Could you find every line in the records below that contains the word "Given" and copy it?

Start of DATASET RECORDS

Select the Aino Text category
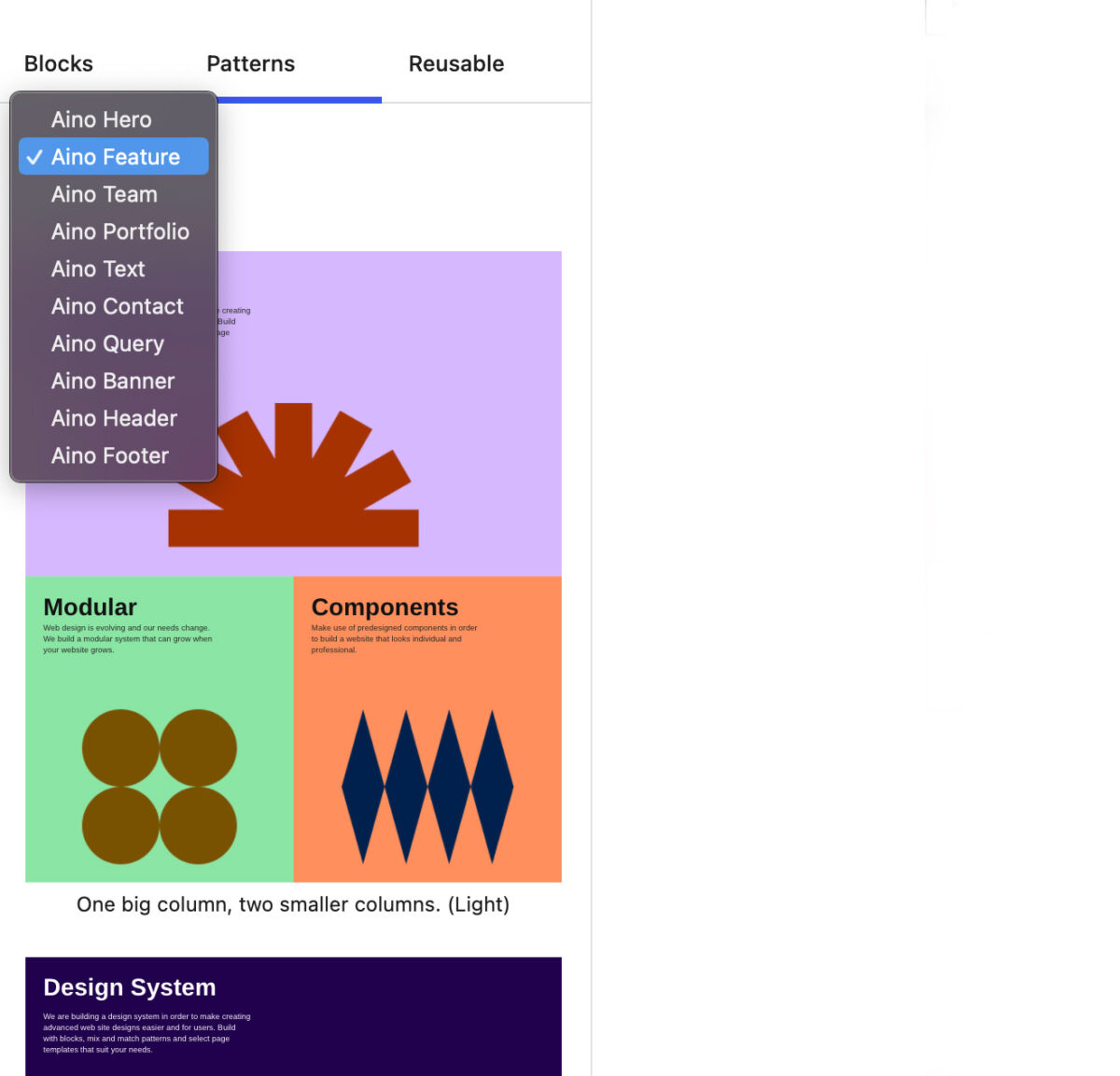tap(98, 269)
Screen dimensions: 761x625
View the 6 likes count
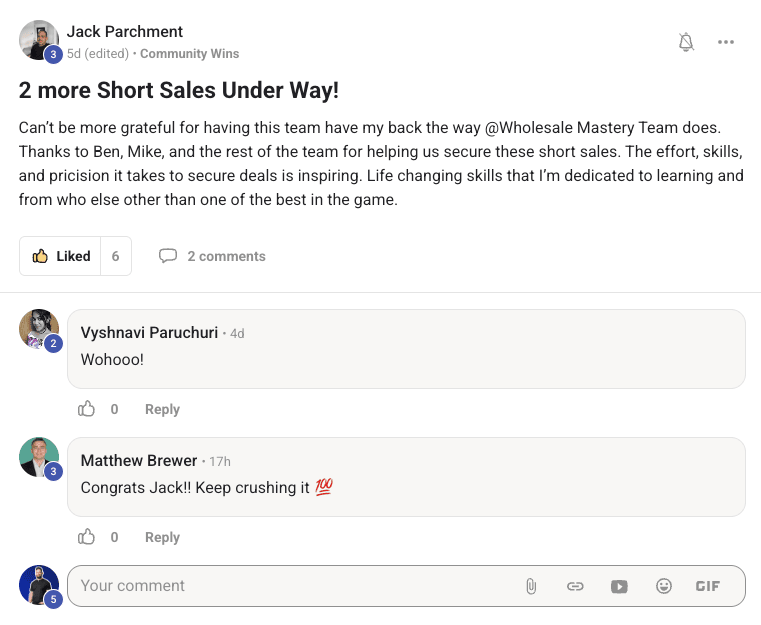tap(115, 256)
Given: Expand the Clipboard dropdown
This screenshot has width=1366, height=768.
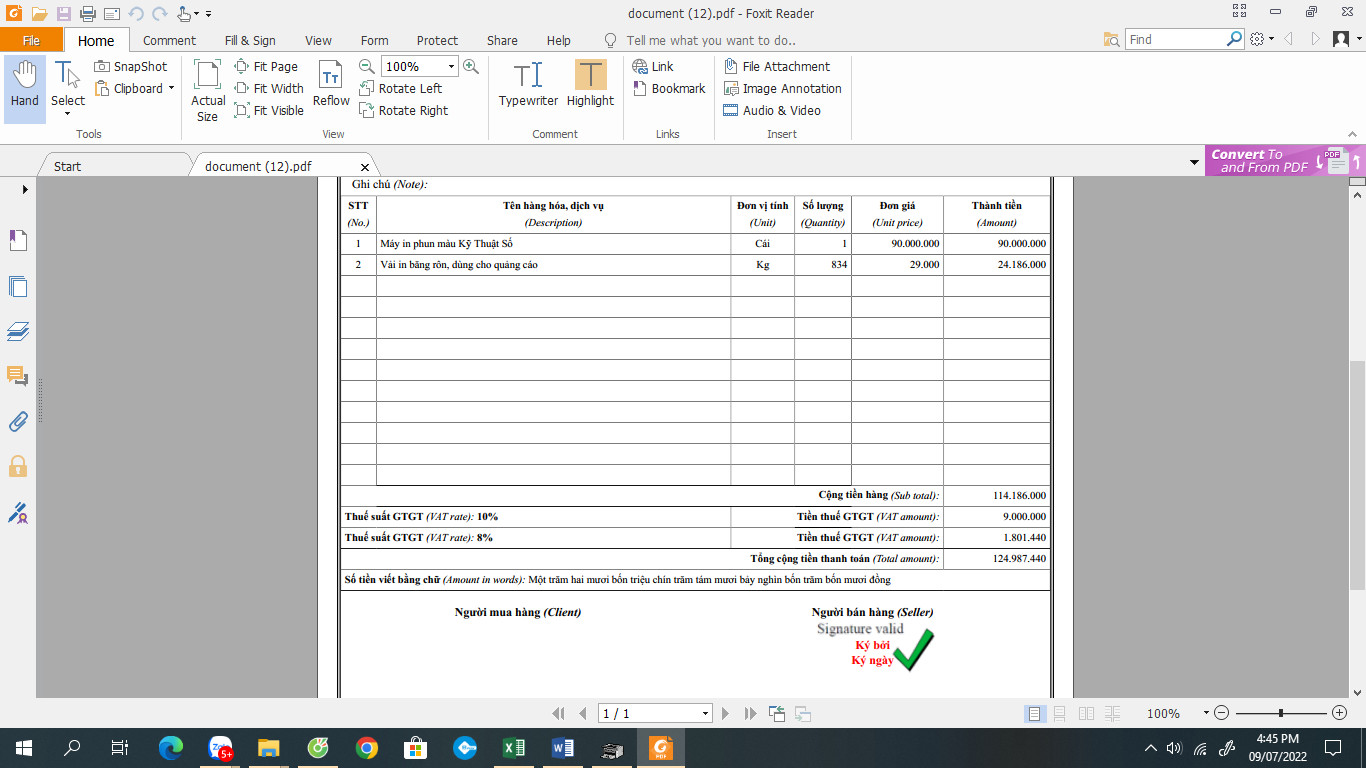Looking at the screenshot, I should click(x=171, y=88).
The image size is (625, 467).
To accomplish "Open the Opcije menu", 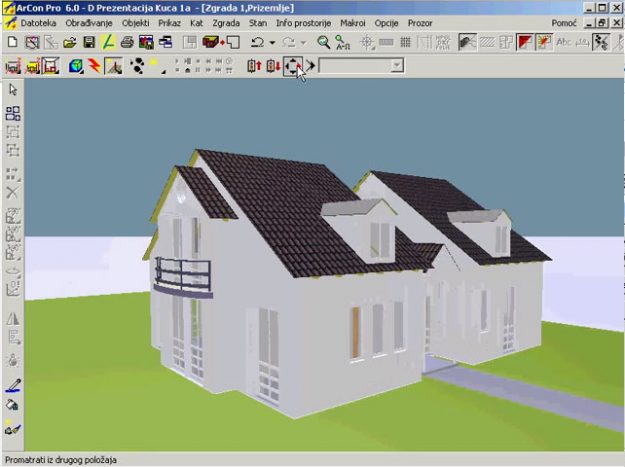I will point(387,21).
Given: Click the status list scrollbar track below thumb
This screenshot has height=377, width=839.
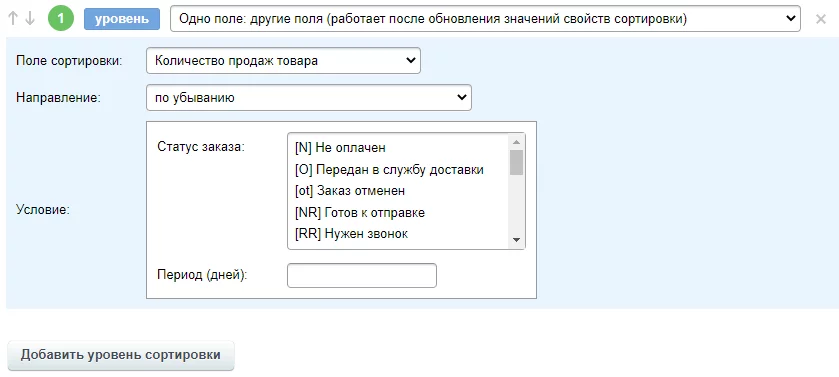Looking at the screenshot, I should point(516,205).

End of DATASET RECORDS

* WRITTEN ANSWER *
Given: Expand the Clipboard dropdown
Given: Click the status list scrollbar track below thumb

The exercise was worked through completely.